● **RECORDS PROVIDED**
------------
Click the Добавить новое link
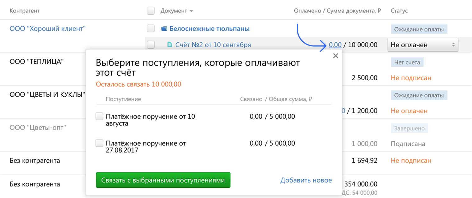 tap(306, 180)
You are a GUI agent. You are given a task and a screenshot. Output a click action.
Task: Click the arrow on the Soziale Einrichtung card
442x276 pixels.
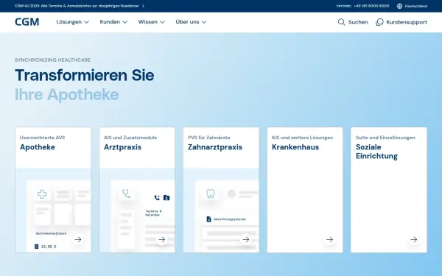click(x=413, y=239)
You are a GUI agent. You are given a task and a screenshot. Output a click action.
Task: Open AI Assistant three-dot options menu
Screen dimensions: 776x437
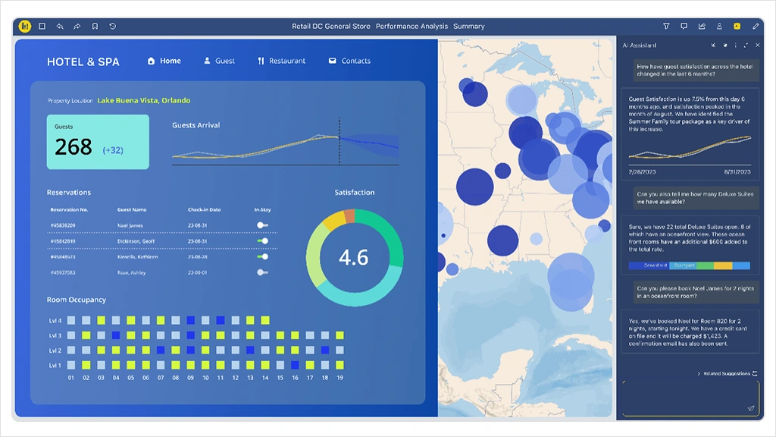click(x=735, y=46)
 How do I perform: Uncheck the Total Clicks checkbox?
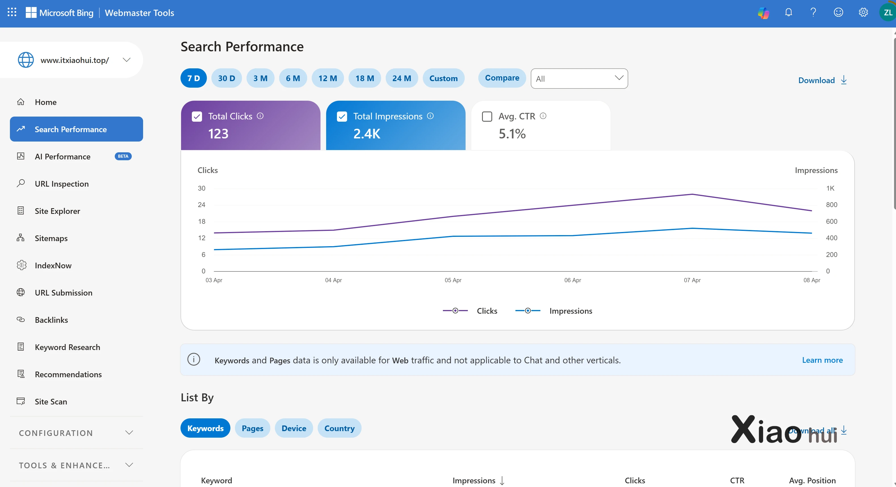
------------
● **DIRECTIVE**
Reproduce all of the lines above, requests included, but leave out the pictures. Move every coordinate in the answers by adding 117 to it.

● **CORRECT OUTPUT**
Click the Добавить новое link
 tap(423, 297)
You are a GUI agent. You are given a task and a screenshot. Output a click action.
Task: Click the arrow on the Soziale Einrichtung card
442x276 pixels.
click(x=530, y=356)
You are a GUI agent. You are given a task and a screenshot. Output a click action.
Task: Open AI Assistant three-dot options menu
Screen dimensions: 776x437
click(x=852, y=163)
 How do I perform: Uncheck the Total Clicks checkbox?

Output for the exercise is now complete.